Lit Verlag, Münster 2005, 240 S.,
19,90 Euro, ISBN 3-8258-8465-1
Grenzüberschreitende Flüsse sind ein Hauptthema der Debatte über den Zusammenhang von Umweltproblemen und Konflikten. Lange herrschte die Ansicht vor, dass eine Verknappung von Ressourcen die Gefahr von zwischenstaatlicher Gewalt erhöht. Empirische Untersuchungen zeigen jedoch, dass Konflikte über die Nutzung grenzüberschreitender Flüsse in der Regel kooperativ gelöst werden. Die wissenschaftliche Diskussion hat sich daher der Frage zugewandt, warum die Staaten hier nicht auf Gewalt setzen und unter welchen Bedingungen Kooperation zustande kommt. Die Untersuchungen von Kipping und Lindemann leisten dazu einen wichtigen Beitrag. Eine englische Zusammenfassung soll 2007 in dem von Hans-Günter Brauch herausgegebenen Band Facing Global Environmental Change (Springer-Verlag Berlin) erscheinen.
Kipping zeigt am Beispiel des Senegal-Flusses, dass eine langanhaltende Dürre Ende der 1960er und Anfang der 1970er Jahre die Kooperationsneigung der Anrainerstaaten beförderte. Infolge einer Hungersnot erreichten sie internationale Finanzierungszusagen für Dammbauten und andere Infrastrukturvorhaben, für deren Durchführung die gemeinsame Flussgebietsorganisation zuständig war. Korrigiert werden muss auch die simplifizierende Vermutung, dass Staaten am Oberlauf ihren Standortvorteil in der Regel zuungunsten der Unteranlieger ausnutzen und ihre Interessen einseitig durchsetzen: Am Senegal konnte ein Arrangement ausgehandelt werden, bei dem die Dammbauten den Interessen aller Anrainerstaaten dienten.

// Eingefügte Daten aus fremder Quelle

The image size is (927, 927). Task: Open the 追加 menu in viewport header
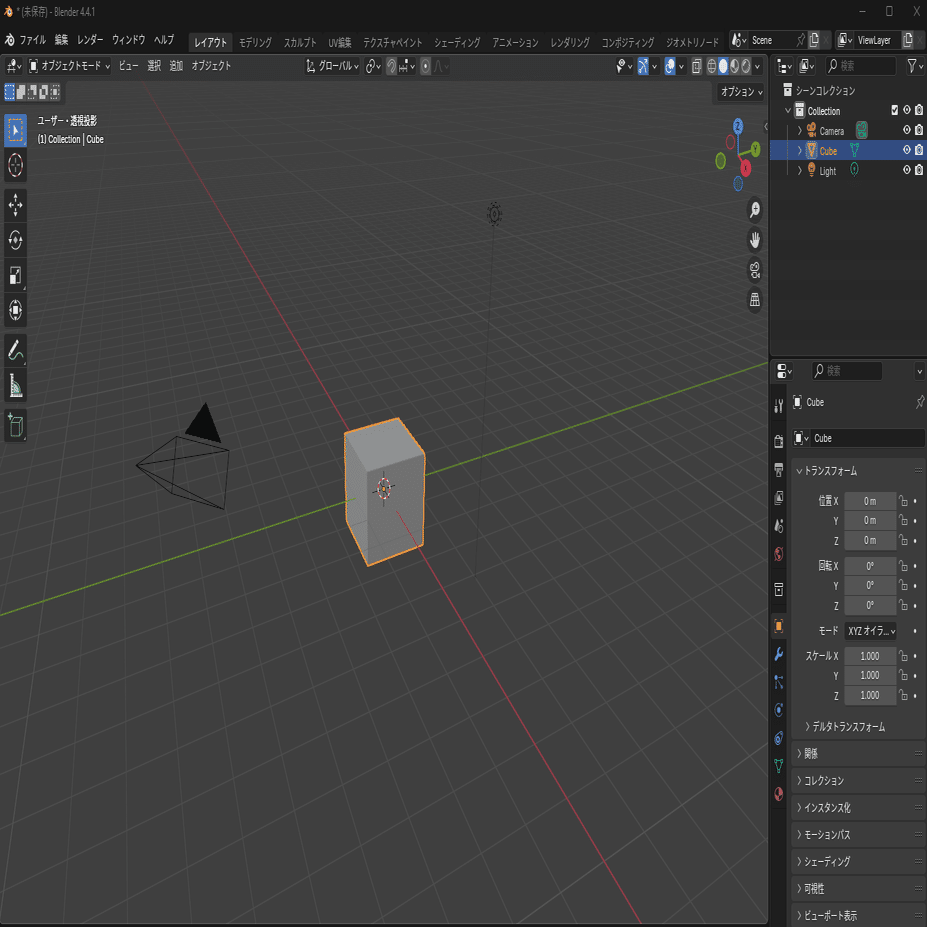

Kipping bestätigt die Vermutung, dass ein hohes Gewaltpotenzial am ehesten auf der lokalen Ebene entsteht. Im Fall der Konflikte in Mauretanien 198990 findet er die Erklärung aber nicht in der Verknappung der Ressourcen, sondern in der Ausweitung des Wasserangebots: Der Bau des Manantali-Staudammes führte dazu, dass das Land der politisch marginalisierten schwarzafrikanischen Bevölkerung stark an Wert gewann, denn es konnte nun ganzjährig bewässert werden. Dies veranlasste die den Staat beherrschende maurische Elite dazu, sich dieses Land mit Gewalt anzueignen.

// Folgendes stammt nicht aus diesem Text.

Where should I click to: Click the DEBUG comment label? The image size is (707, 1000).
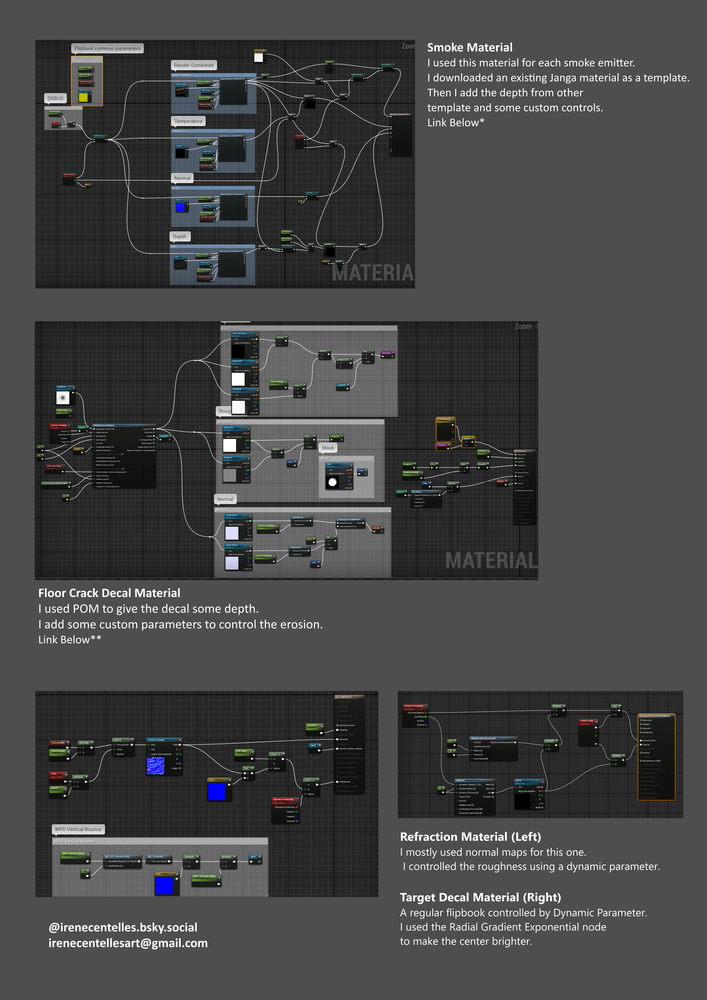[x=55, y=99]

Lindemann fragt nach den Erfolgsbedingungen von internationalem Flussmanagement im südlichen Afrika. Am Beispiel des Okavango und des Sambesi widerlegt auch er die Annahme, dass an grenzüberschreitenden Flüssen unkooperative, asymmetrische Konstellationen vorherrschen. So linderte der Bau des Kariba-Dammes am Sambesi den Elektrizitätsmangel sowohl in Sambia als auch in Simbabwe.
Die Konstellation am Okavango ist dagegen asymmetrischer Natur. Dennoch haben die Anrainerstaaten Angola, Botswana und Namibia ein Forum zur Aushandlung von Konflikten gegründet. Lindemann erklärt das mit der Strategie Botswanas, das Okavango-Delta zum Schutzgebiet zu erklären, wofür sich auch internationale Umweltschutzorganisationen einsetzten. Dem musste Namibia Rechnung tragen, wollte es nicht jede Chance auf Einnahmen aus dem Ökotourismus verlieren.
Beide Fallstudien betonen die Rolle internationaler Geber sowohl bei der Finanzierung von Projekten mit grenzüberschreitenden Auswirkungen als auch bei der Gründung von institutionellen Foren zur Aushandlung von Konflikten. Ein Forschungs- und Beratungsprojekt des BMZ zu Afrika hat das bestätigt. Kipping plädiert aber dafür, die internationale Wasserkooperation nicht um jeden Preis zu fördern: Man müsse beachten, dass die Konfliktlinien bei der Wassernutzung nicht nur zwischen, sondern auch innerhalb der Staaten verlaufen.